▸ **ЗАДАНИЯ**:
• a. Сколько пулеметчиков, согласно исходному тексту, выбежали на кряж с левого фланга?
• b. Выпишите из исходного текста фрагмент от слов «Сегодня: Воскресенье 19» до слов «участков Северо-Западного фронта.».

Сегодня: Воскресенье 19 Май 2024 г.

Ил, солдаты, дети. Рассуждения

12 Июль 2020 г.
Почему они не встретятся

В городах давно уже голый черный асфальт и грязная взвесь из-под колес пролетающих автомобилей, а здесь снег. Черный, ноздреватый, грязно-серый, как заношенная старая скатерть, которую скоро уберут в стирку и застелют земной стол новой, нежно-зеленой, с цветами и травами. А пока, весна рыжими проталинами прошлогодней травы начинает сворачивать зимнюю скатерть с опушек лесов и полян, мы, проваливаясь на подтаявшем насте, бредем вдоль болота к затерянному в лесу «передку» одного из участков Северо-Западного фронта.

Воздух… Он здесь прозрачный, его можно пить, потому что он ощущается физически, как вода, он наполнен запахами прелой травы, болотного мха, сосен и елей. Запах табака здесь разносится, наверное, на километры, обозначая присутствие человека. Я сижу на поваленном дереве и смотрю на высоту. Болото, небольшой песчаный кряж с кривыми, чахлыми елками, а за ним высотка. Небольшая, километра два в диаметре, поросшая лесом, как нос утопающего в болоте человека, вынырнувшего из трясины, пытаясь схватить ноздрями живительный глоток воздуха.

Между нами метров двести. Только что я был там. Там, в окопах и воронках, в ходах сообщения, землянках и блиндажах лежат солдаты, и я их видел. В ржавых касках, раскинув руки, они обнимают в последнем рывке землю и, свернувшись калачиком, как в утробе матери, получив очередь в живот, они остались в утробе земли. Я был там, я их видел, их много, очень много.

Глядя на высоту, я вижу, как грибами из траншей торчат их каски. Мне кажется, я вижу, как поднимается дым самокруток над траншеями, они беззвучно говорят и смеются над какими-то своими шутками, как рассыпанными иглами блестят вдоль бруствера штыки винтовок. Встали... рывок... Вот пятеро пулеметчиков выбежали на кряж с левого фланга, раскинули сошки «дегтярей» и кинжальным огнем в упор со ста метров ударили по немецкой траншее на другой, противоположной стороне. Их нашли раньше, несколько лет назад. Пять пулеметчиков на песчаном кряже, разорванные немецкими минами. С правого фланга, блестя иголками штыков, молча, цепью пехота... Рывок… Траншея... Черные пятна... А шинели убитых на склоне солдат похожи на крылья странной неведомой птицы.

▸ **ДАННЫЕ**:

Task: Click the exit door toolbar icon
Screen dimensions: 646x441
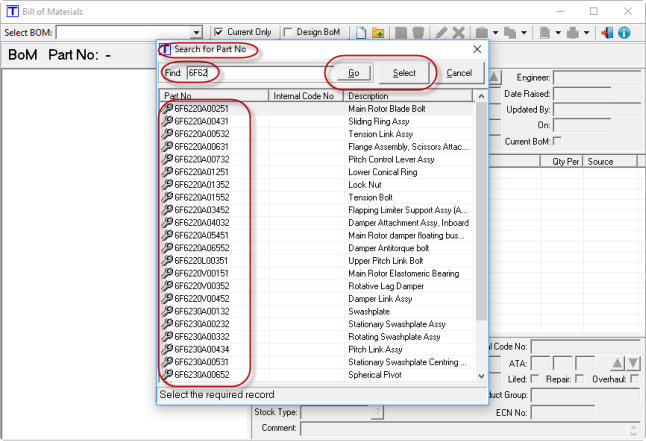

▸ **ОТВЕТЫ**:
• a. Пятеро.

• b.
Сегодня: Воскресенье 19 Май 2024 г.

Ил, солдаты, дети. Рассуждения

12 Июль 2020 г.
Почему они не встретятся

В городах давно уже голый черный асфальт и грязная взвесь из-под колес пролетающих автомобилей, а здесь снег. Черный, ноздреватый, грязно-серый, как заношенная старая скатерть, которую скоро уберут в стирку и застелют земной стол новой, нежно-зеленой, с цветами и травами. А пока, весна рыжими проталинами прошлогодней травы начинает сворачивать зимнюю скатерть с опушек лесов и полян, мы, проваливаясь на подтаявшем насте, бредем вдоль болота к затерянному в лесу «передку» одного из участков Северо-Западного фронта.